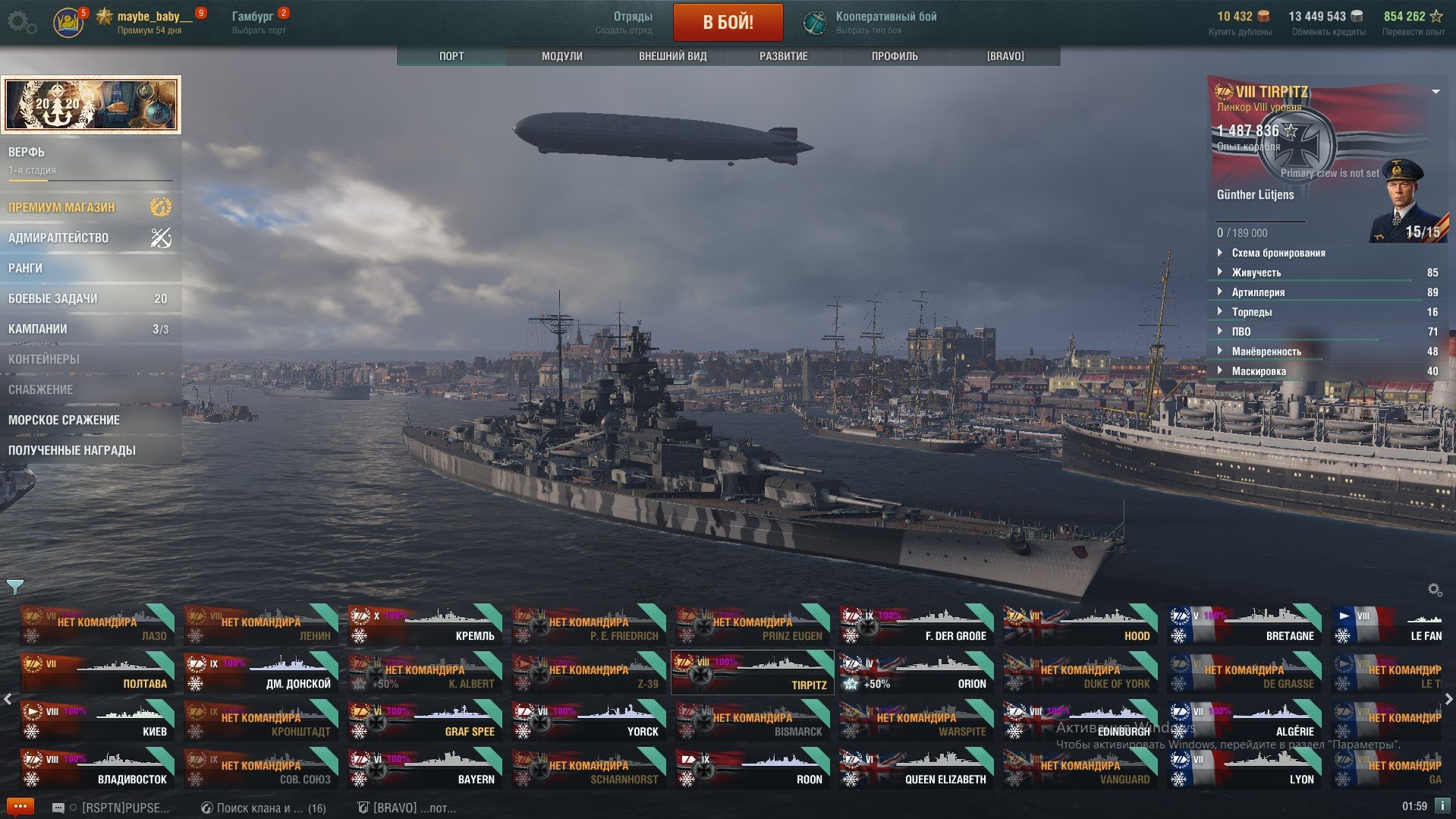Open the settings gear menu
This screenshot has height=819, width=1456.
21,23
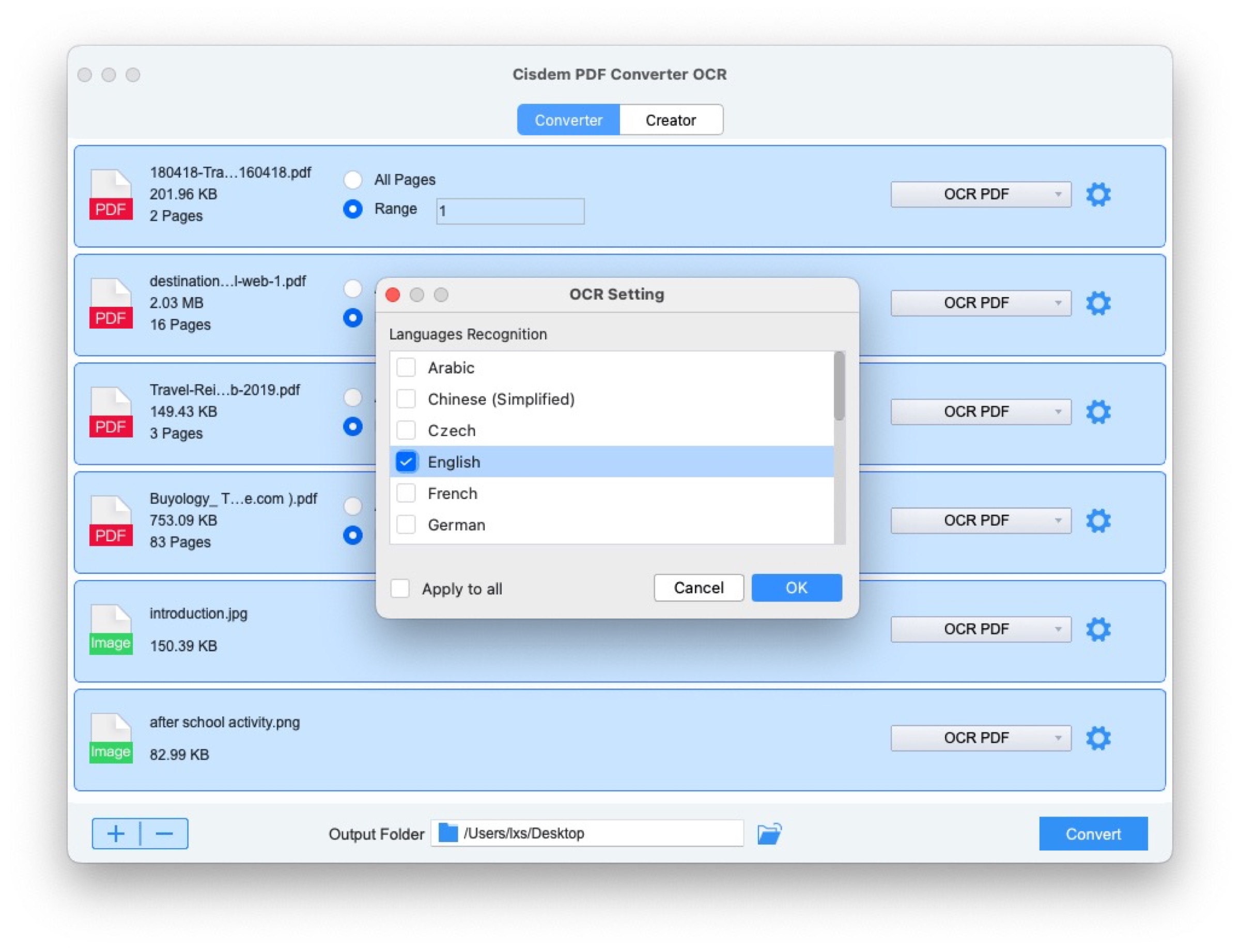This screenshot has width=1240, height=952.
Task: Click the folder icon inside output path field
Action: point(448,833)
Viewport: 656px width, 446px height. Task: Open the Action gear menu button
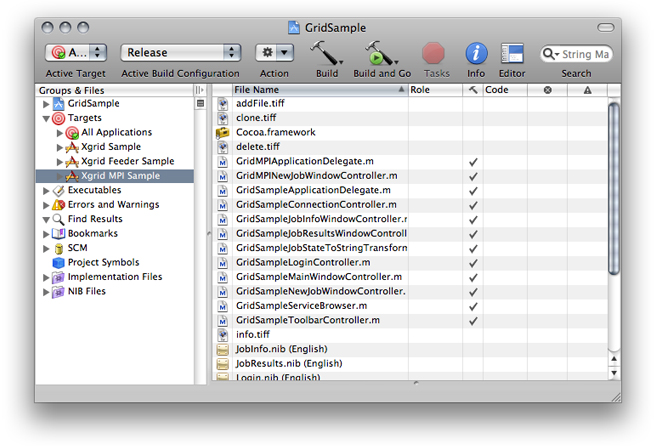coord(274,52)
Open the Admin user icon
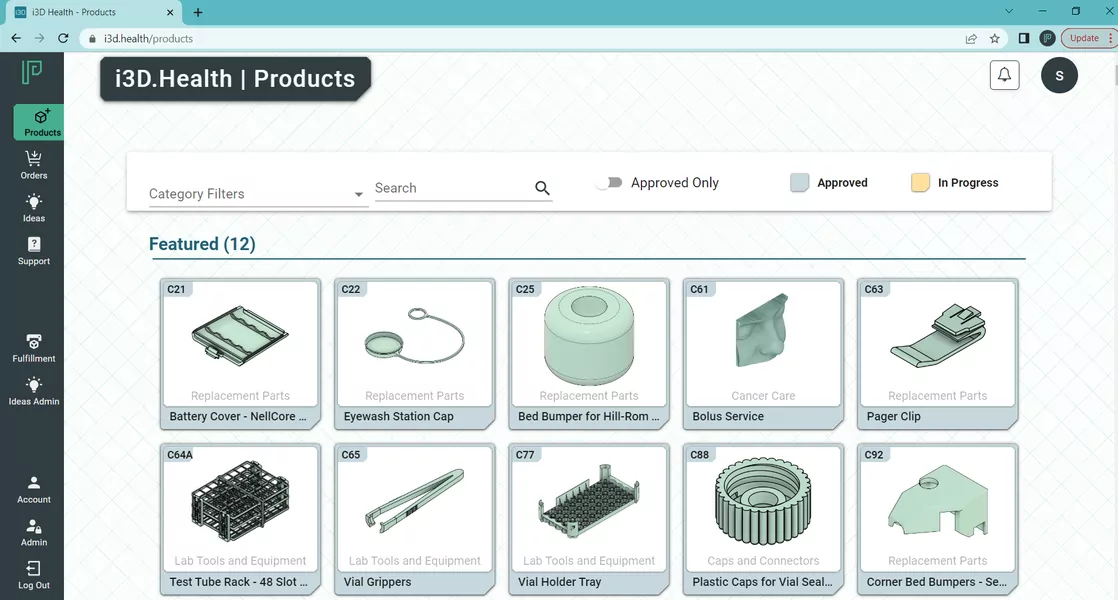Screen dimensions: 1118x600 [34, 527]
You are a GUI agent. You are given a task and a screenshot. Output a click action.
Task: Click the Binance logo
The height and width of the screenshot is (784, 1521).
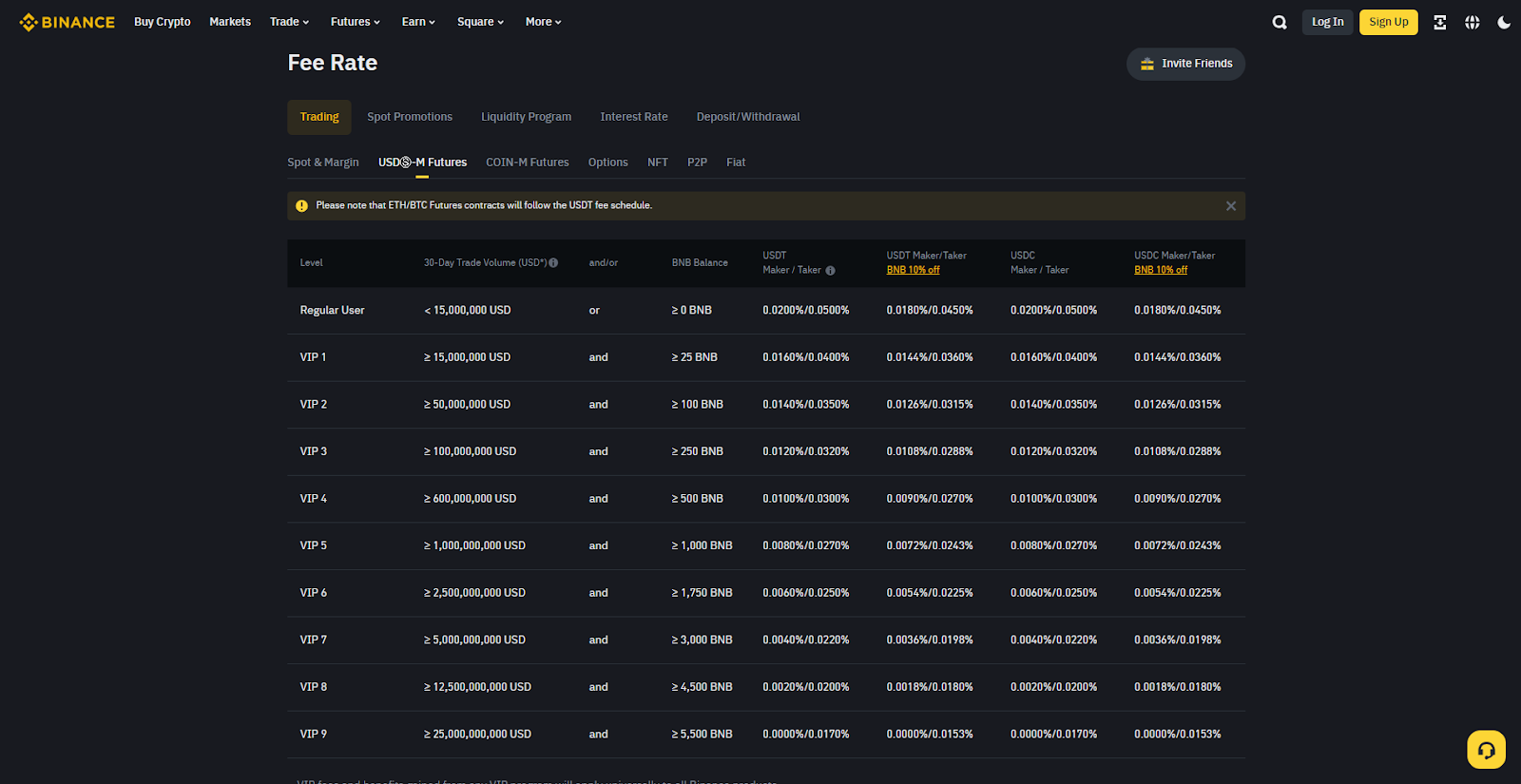click(67, 22)
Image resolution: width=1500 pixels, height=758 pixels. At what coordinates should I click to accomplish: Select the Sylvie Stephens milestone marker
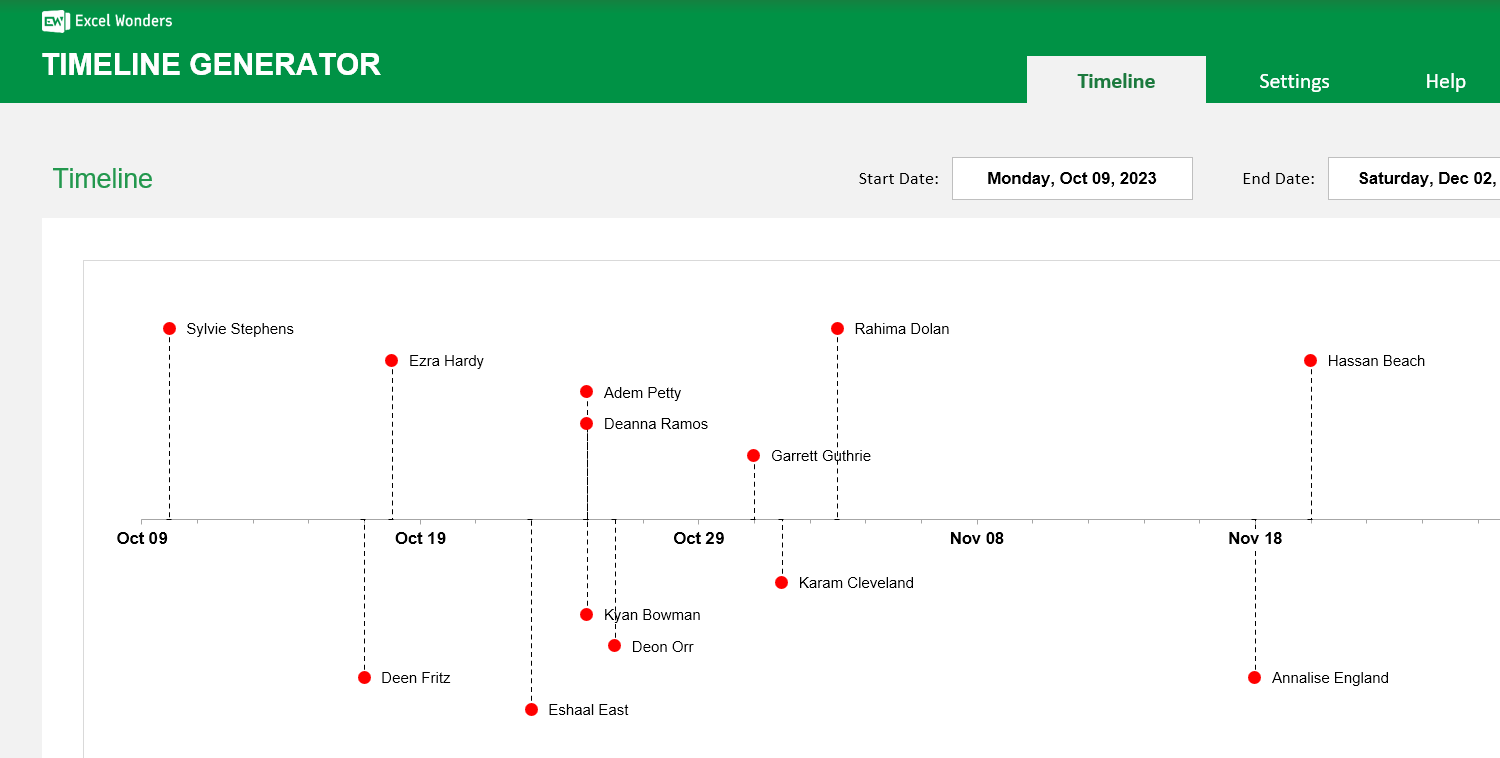point(169,328)
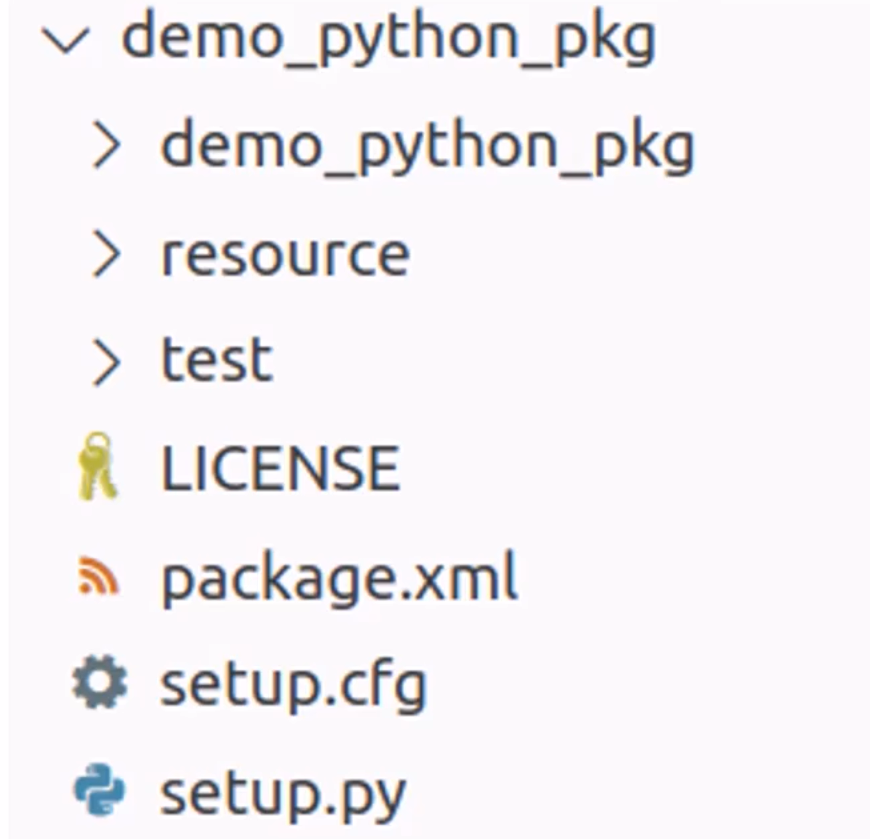Screen dimensions: 870x839
Task: Click the Python logo icon for setup.py
Action: [99, 792]
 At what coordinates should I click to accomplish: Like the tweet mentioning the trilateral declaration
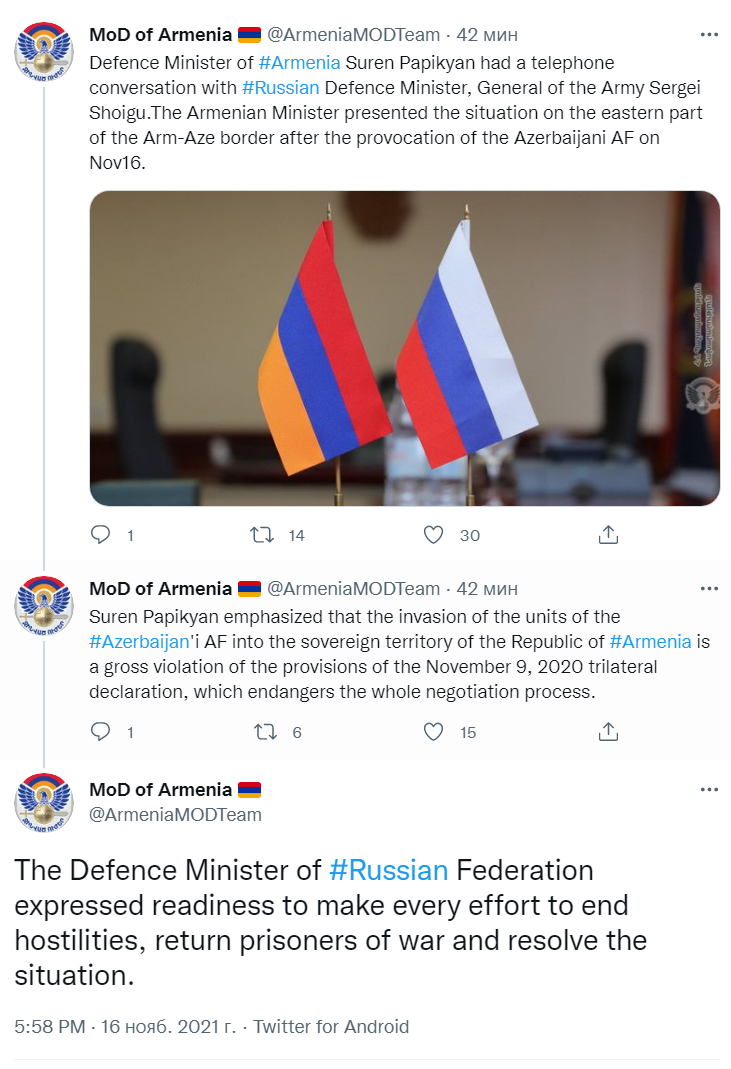point(432,732)
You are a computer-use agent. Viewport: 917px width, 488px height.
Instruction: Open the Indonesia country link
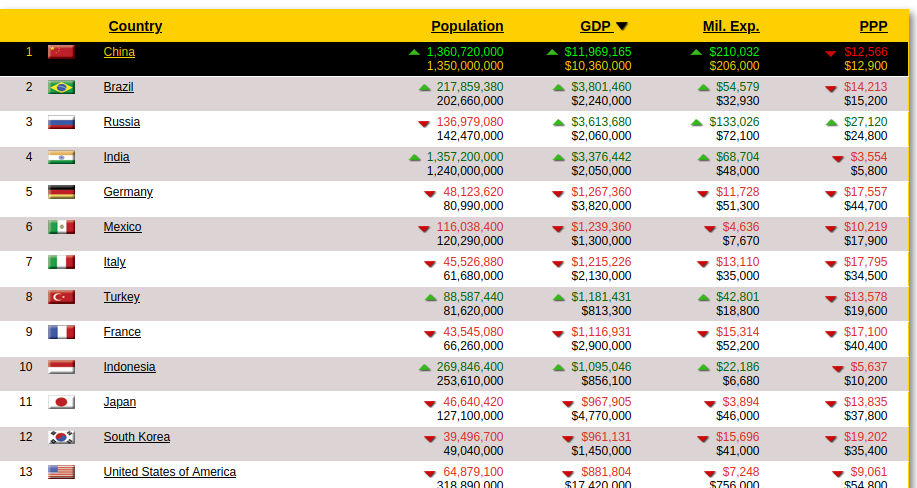coord(129,367)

Task statement — Copy out every line of the records above word for word, leaving out the pictures.

Correct result —
Open the settings gear menu
This screenshot has height=819, width=1456.
21,23
This screenshot has width=1240, height=952.
Task: Click the folder icon inside output path field
Action: point(448,833)
Viewport: 656px width, 446px height. Task: Open the Action gear menu button
coord(274,52)
Open the Admin user icon
Screen dimensions: 1118x600 [34, 527]
You are a GUI agent. You are given a task and a screenshot. Output a click action.
Task: Click the Binance logo
The height and width of the screenshot is (784, 1521).
click(67, 22)
Image resolution: width=1500 pixels, height=758 pixels. At what coordinates should I click to accomplish: Select the Sylvie Stephens milestone marker
point(169,328)
Screen dimensions: 870x839
Task: Click the Python logo icon for setup.py
Action: [99, 792]
 At what coordinates should I click to accomplish: Like the tweet mentioning the trilateral declaration
point(432,732)
You are a computer-use agent. Viewport: 917px width, 488px height.
Instruction: Open the Indonesia country link
coord(129,367)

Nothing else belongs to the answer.